:: KUTIPAN TEKS ::

SEJARAH mengenai fotografi memang tidak tercatat secara lengkap, namun berbicara mengenai teknologinya, fotografi secara umum sudah dikenal sekitar 150 tahun lalu. Namun, bila berbicara sejarah fotografi mengenai peran cahaya yang dihasilkan dalam gambar dua dimensi sangatlah panjang. Dari yang bisa dicatat saja, setidaknya "fotografi" sudah tercatat sebelum Masehi.
Alma Davenport, dalam bukunya The History of Photography terbitan University of New Mexico Press tahun 1991, disebutkan bahwa pada abad ke-5 sebelum Masehi, seorang ahli filsafat Cina Mo-Ti sudah mengamatisebuah gejala. Apabila pada dinding ruangan yang gelap terdapat lubang, maka di bagian dalam ruang itu akan terefleksikan pemandangan di luar ruang secara terbalik lewat lubang tadi. Kemudian, pada abad ke-10 Masehi (965-1039), seorang sarjana Islam dan Ilmuwan Alhazen (Abu Ali al-Hasan Ibn Al-Haitham) menemukan sebuah fenomena yang sama dengan ber-eksperimen dengan lima lentera diluar tendanya dan di dalam tenda miliknya dibuat lubang kecil.

:::
:: DATA TERSEDIA ::

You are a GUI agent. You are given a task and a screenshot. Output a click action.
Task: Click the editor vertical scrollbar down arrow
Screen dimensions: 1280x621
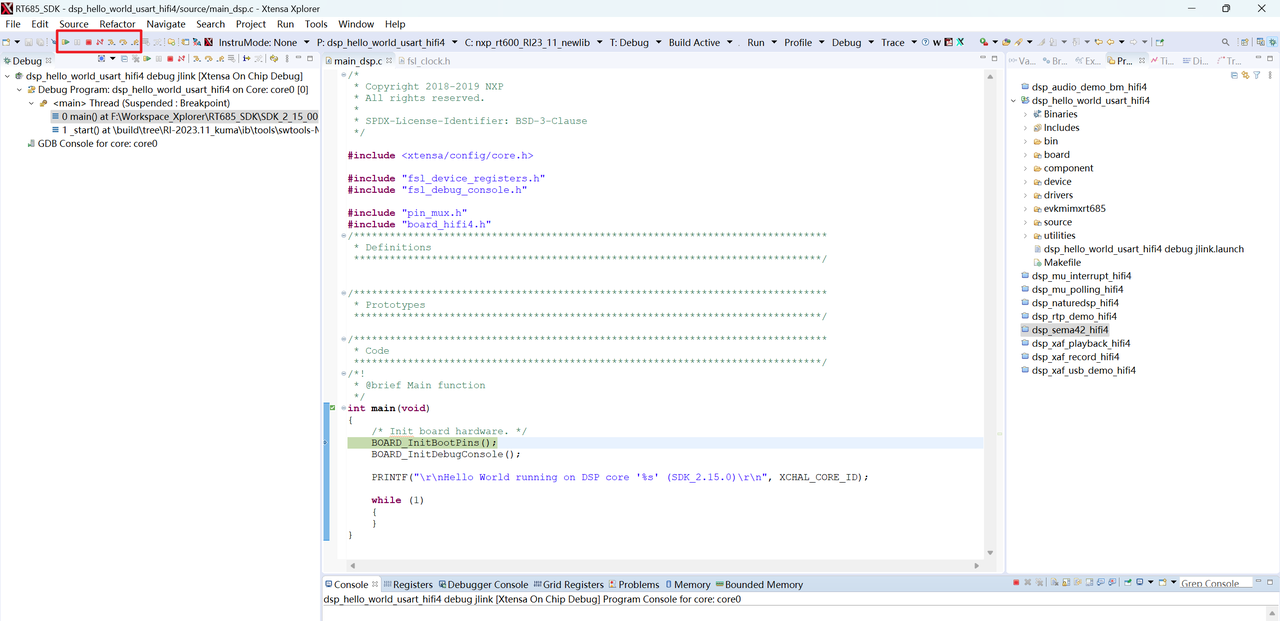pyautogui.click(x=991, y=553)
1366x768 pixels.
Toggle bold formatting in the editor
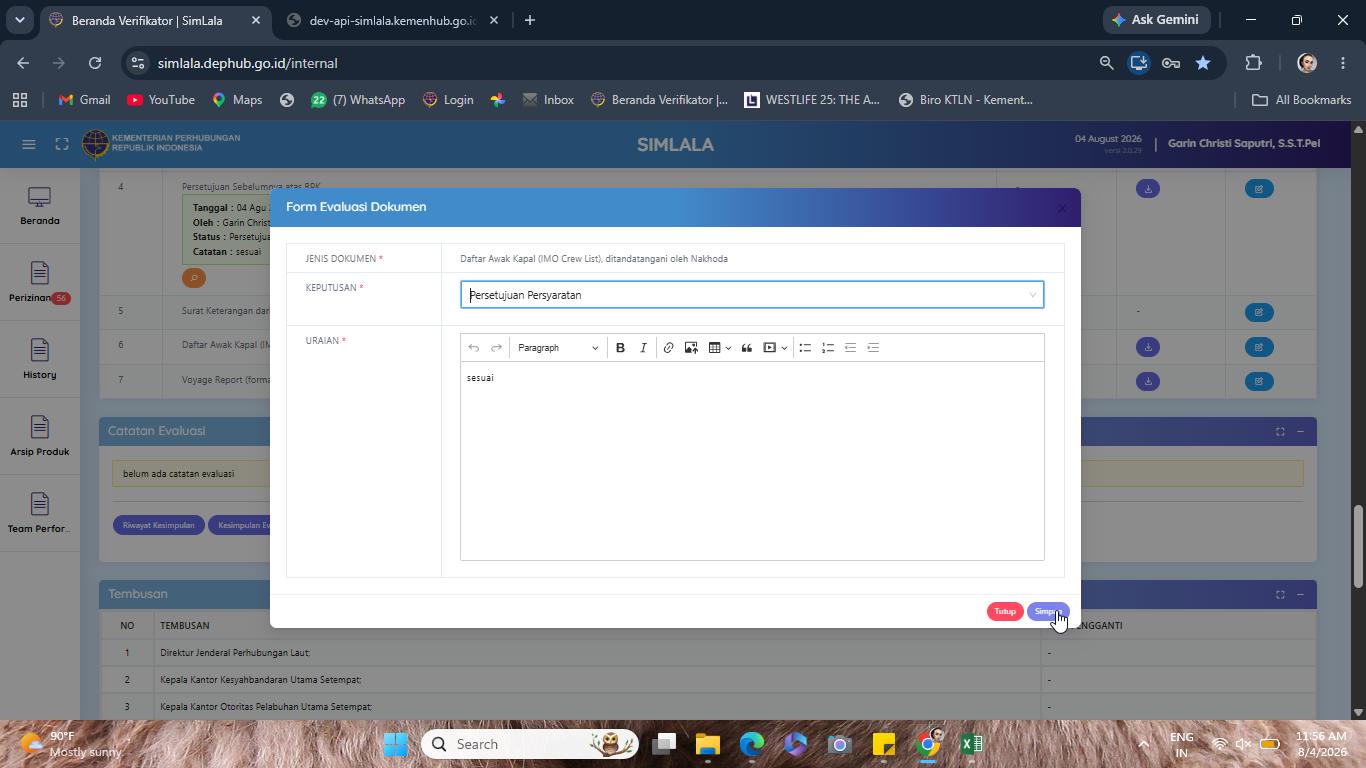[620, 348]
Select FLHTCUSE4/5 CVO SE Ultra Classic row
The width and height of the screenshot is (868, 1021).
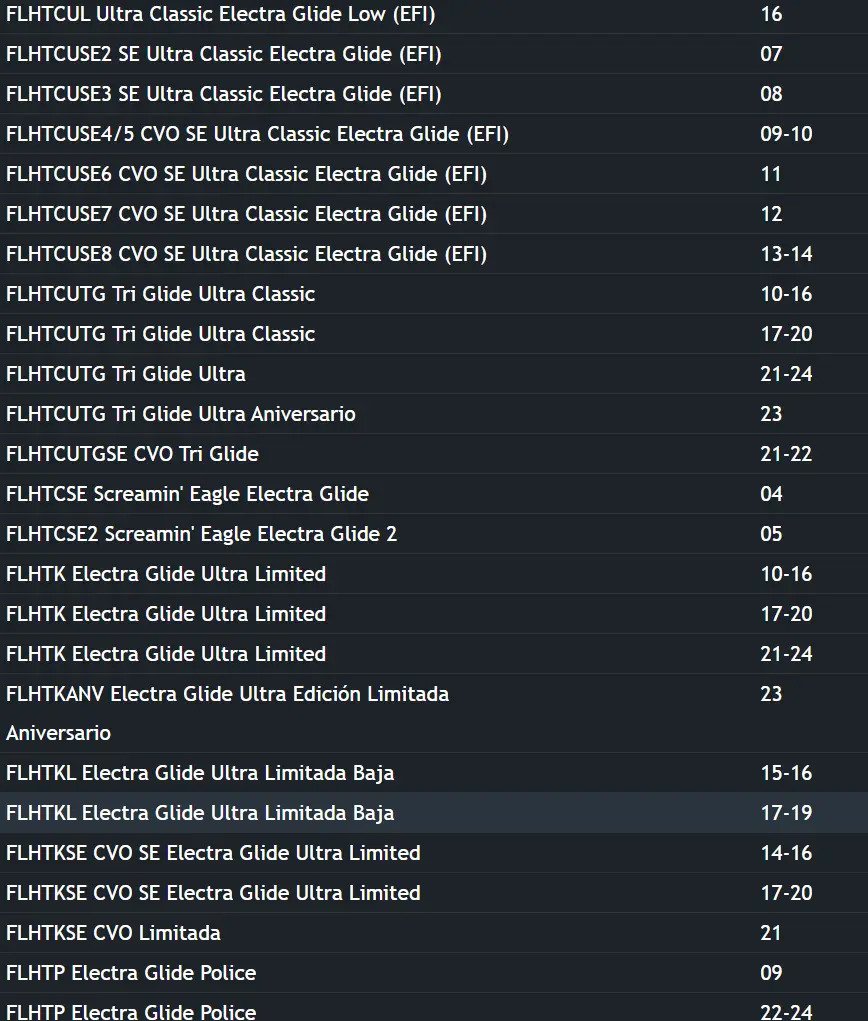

:::

# TUGAS
(1) Ringkas paragraf dalam teks sejarah fotografi yang diawali "SEJARAH mengenai fotografi" menjadi dua kalimat tanpa menghilangkan fakta utamanya.
(2) Ubah bagian teks sejarah fotografi dari "Alma Davenport, dalam" sampai "dibuat lubang kecil." dengan mengganti "lentera" menjadi "lampu".
(3) Menurut teks sejarah fotografi, siapa ahli filsafat Cina yang mengamati gejala tersebut pada abad ke-5 sebelum Masehi?
Data di atas diambil dari sumber lain.

# HASIL
(1) Sejarah fotografi tidak tercatat lengkap, tetapi teknologinya secara umum sudah dikenal sekitar 150 tahun lalu. Sejarah peran cahaya dalam gambar dua dimensi jauh lebih panjang dan setidaknya sudah tercatat sebelum Masehi.

(2)
Alma Davenport, dalam bukunya The History of Photography terbitan University of New Mexico Press tahun 1991, disebutkan bahwa pada abad ke-5 sebelum Masehi, seorang ahli filsafat Cina Mo-Ti sudah mengamatisebuah gejala. Apabila pada dinding ruangan yang gelap terdapat lubang, maka di bagian dalam ruang itu akan terefleksikan pemandangan di luar ruang secara terbalik lewat lubang tadi. Kemudian, pada abad ke-10 Masehi (965-1039), seorang sarjana Islam dan Ilmuwan Alhazen (Abu Ali al-Hasan Ibn Al-Haitham) menemukan sebuah fenomena yang sama dengan ber-eksperimen dengan lima lampu diluar tendanya dan di dalam tenda miliknya dibuat lubang kecil.

(3) Mo-Ti.